149 PRODUCTION OF KNOCK-DOWN MICE WITH shRNA CYTOCHROME P-450 4F16 GENE AND REDUCTION OF THE IMMUNE SYSTEM

B. C. Yang; K. C. Hwang; K. W. Kim; H. C. Lee; H. J. Chung; H. K. Jung; K. B. Oh; S. S. Hwang; N. H. Kim; J. K. Park

doi:10.1071/RDv24n1Ab149

RESEARCH ARTICLE

149 PRODUCTION OF KNOCK-DOWN MICE WITH shRNA CYTOCHROME P-450 4F16 GENE AND REDUCTION OF THE IMMUNE SYSTEM

B. C. Yang ^A , K. C. Hwang ^B , K. W. Kim ^A , H. C. Lee ^A , H. J. Chung ^A , H. K. Jung ^A , K. B. Oh ^A , S. S. Hwang ^A , N. H. Kim ^B and J. K. Park ^A

+ Author Affiliations

- Author Affiliations

^A Animal Biotechnology Division, National Institute of Animal Science, Rural Development Administration, Suwon, Gyeonggi, Republic of Korea;

^B Chungbuk National University, Chungbuk, Republic of Korea

Reproduction, Fertility and Development 24(1) 187-187 https://doi.org/10.1071/RDv24n1Ab149
Published: 6 December 2011

Abstract

The putative mouse homologue of cytochrome P-450 4F16 (Cyp4f16) is induced by interleukin-1 (Il-1), interleukin-6 (Il-6) and tumour necrosis factor-α (Tnf-α) and repressed by interleukin-10 (Il-10) and lipopolysaccharide (LPS).

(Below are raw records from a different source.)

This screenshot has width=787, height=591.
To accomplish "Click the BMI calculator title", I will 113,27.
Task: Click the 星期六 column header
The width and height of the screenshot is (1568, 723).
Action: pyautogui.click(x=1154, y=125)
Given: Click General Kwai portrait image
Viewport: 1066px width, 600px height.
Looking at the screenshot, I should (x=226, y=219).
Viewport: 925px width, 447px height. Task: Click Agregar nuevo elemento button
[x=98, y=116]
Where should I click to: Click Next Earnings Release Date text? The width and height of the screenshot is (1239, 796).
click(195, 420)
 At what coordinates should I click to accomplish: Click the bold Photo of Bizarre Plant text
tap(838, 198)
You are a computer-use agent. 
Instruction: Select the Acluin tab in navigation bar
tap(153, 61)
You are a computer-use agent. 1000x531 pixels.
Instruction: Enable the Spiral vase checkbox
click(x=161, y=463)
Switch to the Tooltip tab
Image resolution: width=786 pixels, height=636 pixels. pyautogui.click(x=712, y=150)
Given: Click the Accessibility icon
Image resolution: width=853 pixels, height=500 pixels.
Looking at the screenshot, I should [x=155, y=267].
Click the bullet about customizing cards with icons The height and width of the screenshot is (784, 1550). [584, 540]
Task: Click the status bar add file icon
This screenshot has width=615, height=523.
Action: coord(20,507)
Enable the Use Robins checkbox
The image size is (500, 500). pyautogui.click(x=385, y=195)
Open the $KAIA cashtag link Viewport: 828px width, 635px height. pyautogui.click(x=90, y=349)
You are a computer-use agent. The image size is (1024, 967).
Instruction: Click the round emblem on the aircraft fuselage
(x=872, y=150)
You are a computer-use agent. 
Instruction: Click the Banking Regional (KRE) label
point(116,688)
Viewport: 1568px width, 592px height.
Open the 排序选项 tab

The Cyp4F16 is a subfamily of Cyp4F and it is also related to eicosanoids that are important mediators in the inflammatory cascade (Cui et al. 2001). To investigate the role of Cyp4F16, in the present study, we report the production of Cyp4f16 gene knock-down mice in 2 strains of mice, namely A/J and C57BL/6. The A/J is susceptible to infection and it is associated with Cyp4F16, whereas C57BL/6 is relatively resistant to infection. An shRNA-Cyp4F16 expression vector was microinjected into pronuclei of fertilized mouse oocytes and the embryos were transferred into pseudopregnant recipients. As a result, 25 and 50 mice were produced in the A/J and C57BL, respectively. Two mice in the A/J strain and 6 in the C57BL strain were confirmed by PCR as transgenic. Organs were collected in each of the lines produced by inbreeding and screened with real-time PCR for Cyp4f16 transcripts. The Cyp4f16 gene was expressed in a tissue-specific manner with high expression in the pancreas, spleen and lung and a lower level of transcription in the heart, muscle, thymus, kidney, testis and liver. In the spleen of transgenic Cyp4f16 knock-down mice, Cyp4f16 mRNA and protein expression levels were significantly lower than those of wild-type mice. The A/J Cyp4f16 knock-down mice suffered an inflammatory skin disease and tumours, but wild-type A/J mice and knock-down C57BL mice did not. Taken together, these results suggest that Cyp4f16 may play a regulatory role in the immune system and point to the use of the Cyp4f16 knock-down mouse as an experimental animal model for the study of the inflammatory process.

This work was supported by a grant PJ0070762010 from BioGreen 21 Program, Rural Development Administration, Republic of Korea.